Colony: A colony, in microbiology, is a visible cluster or mass of microorganisms (such as bacteria or fungi) that has grown and multiplied on a solid agar medium. Each colony represents a population of genetically identical microbial cells that originated from a single cell or a small group of cells. Colony formation is an essential step in the isolation and identification of microorganisms.

Colony morphology refers to the visible characteristics of a bacterial or fungal colony when grown on a solid agar medium. It includes features such as size, shape, color, texture, and edge appearance. Each type of microorganism may exhibit distinct colony morphologies, aiding in their identification and classification.

"It should be noted that when a microbiologist examines an agar plate and determines that mixed bacterial types are present, it is actually mixed bacterial colonial types (morphotypes) that are being observed. These visually distinctive colonies often represent different species (or even genera), but they may also represent phenotypic variants of a single genotypic organism."

Koneman's Color Atlas and Textbook of Diagnostic Microbiology. 7th. Wolters Kluwer; 2017

Question

In diagnostic microbiology and in order to save time, how do microbiologists decide whether two morphotypes on the same plate belong to the same strain?

I'm not talking about great differences in morphologies as Lactose fermenters vs Non-Lactose fermenters on MacConkey agar, but ones like these: The center in Type A is purple while the center in Type B is pink.

Pure culture of Acinetobacter on MacConkey agar plate

Answer 1

You have to remember that when a microbiologist looks at a plate, they are looking to observe a particular something, which depends on exactly what they are doing, and they will have some idea of the range of morphotypes expected for those species and/or strains.

They also aren't doing this in isolation - they will use tests to further confirm what they see, often starting with simple tests like Gram staining and going on to other biochemical tests, genetic tests (sequencing possibly or PCR), or even MALDI-ToF.

Experience also plays a part - if this is something being done routinely, say in a clinical lab, then the investigator know what species to expect, and which ones are things to further investigate for that particular sample type. This means they will have some idea (it may not be formal knowledge, as in taught, just experience) of the range of potential morphotypes for a particular species and be able to use that information to assess a plate quickly and accurately. Exact identification of a strain and/or species is often impossible without further testing (e.g. you can't normally tell the difference between antibiotic resistant and non-antibiotic resistant strains without susceptibility testing, or even the difference between various Streptococcus species without testing), though pathogenic factors such as bacterial capsules in some strains of a species (e.g. capsules in *E. coli*), might be obvious from colony morphology immediately.

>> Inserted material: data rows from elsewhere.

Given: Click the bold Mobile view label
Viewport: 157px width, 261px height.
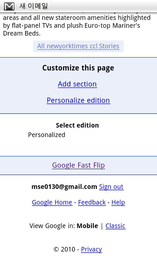Looking at the screenshot, I should pos(87,226).

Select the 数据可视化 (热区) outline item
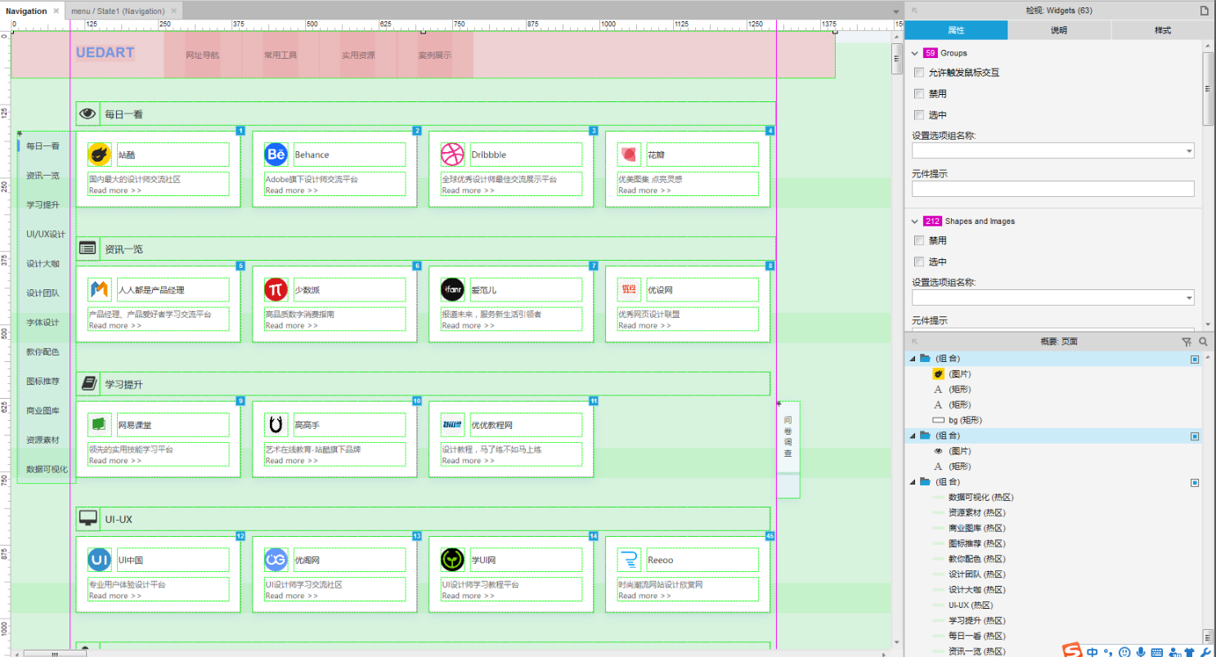tap(976, 498)
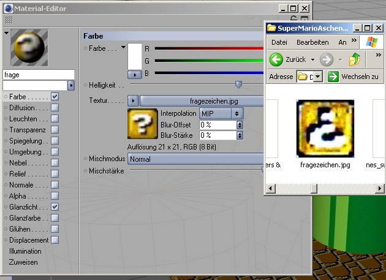Uncheck the Glanzlicht channel checkbox
Image resolution: width=386 pixels, height=280 pixels.
click(x=55, y=207)
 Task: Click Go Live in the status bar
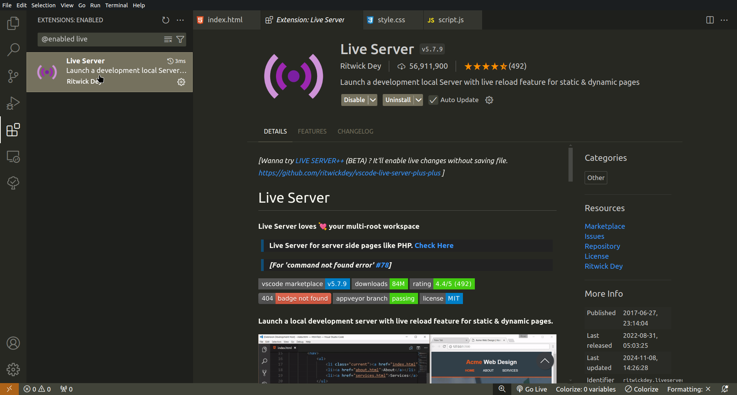click(532, 389)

In the case of a pure strain streaked on a plate, as in your photo, changes in colony morphology might or might not indicate genetic changes reflected by phenotypic changes. An example might be loss of flagellae, means the bacteria are no longer motile, so the colony is less spread-out than ones with flagellae. Pigementation changes might also indicate a phenotypic and/or genetic change - perhaps processing a metabolite by a different pathway or able to do it only under certain conditions - no genetic change, just a phenotypic.